M. de Mortagne m'a bien des fois, depuis, raconté cette scène.
Il s'assit sans façon à côté du lit de mademoiselle de Maran, me tenant toujours sur ses genoux; il lui répondit:
—Il ne s'agit, madame, ni de chien, ni d'assaut; il s'agit de cette malheureuse enfant, que vous élevez en marâtre...
—Qu'est-ce que c'est? qu'est-ce que c'est?...—répondit ma tante d'un air hautain.—Êtes-vous donc revenu des antipodes, monsieur, pour me dire de ces insolences-là? Parce que vous êtes fait comme un vilain sauvage, et que vous avez une réputation de grossièreté parfaitement bien établie, et méritée d'ailleurs, il ne s'ensuit pas que je me laisserai insulter ni intimider chez moi, entendez-vous bien, monsieur?

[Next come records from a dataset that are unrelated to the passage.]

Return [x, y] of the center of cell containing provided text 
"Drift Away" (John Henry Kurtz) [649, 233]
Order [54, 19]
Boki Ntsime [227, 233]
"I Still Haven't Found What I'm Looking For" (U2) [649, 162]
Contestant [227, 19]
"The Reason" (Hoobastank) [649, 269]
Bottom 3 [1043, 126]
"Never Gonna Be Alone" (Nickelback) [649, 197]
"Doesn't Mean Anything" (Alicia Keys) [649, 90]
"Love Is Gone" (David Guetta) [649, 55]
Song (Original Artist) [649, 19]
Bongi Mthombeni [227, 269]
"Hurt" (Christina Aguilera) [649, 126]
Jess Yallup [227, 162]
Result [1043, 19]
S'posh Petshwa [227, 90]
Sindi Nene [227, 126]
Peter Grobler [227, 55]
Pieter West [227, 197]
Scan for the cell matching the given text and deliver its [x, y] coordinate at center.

—Et parce que vous avez, madame, le bonheur de joindre la laideur et la méchanceté du feu duc de Gesvres à la difformité et à l'esprit d'Ésope, il ne s'ensuit pas non plus que je doive souffrir vos insolences, entendez-vous bien, madame?—reprit M. de Mortagne, qui avait toujours rendu à mademoiselle de Maran, grossièreté pour grossièreté.
Ma tante pâlit de rage et s'écria:—Monsieur, prenez garde, quand je hais, je hais bien... et quand je hais, je le prouve...
—Je sais que vous avez des amis puissants et des créatures dangereuses, mais je n'ai besoin de personne... je ne crains personne... Je vous dirai donc la vérité... Tant pis, si elle vous blesse; je l'ai dite à bien d'autres qui n'en sont pas morts... malheureusement! En un mot, cette enfant est indignement élevée, son éducation est si négligée que j'en rougis pour vous. N'avez-vous pas honte de traiter ainsi la fille de votre frère?
Ces mots réveillèrent à la fois l'amour de ma tante pour mon père et sa haine contre ma mère.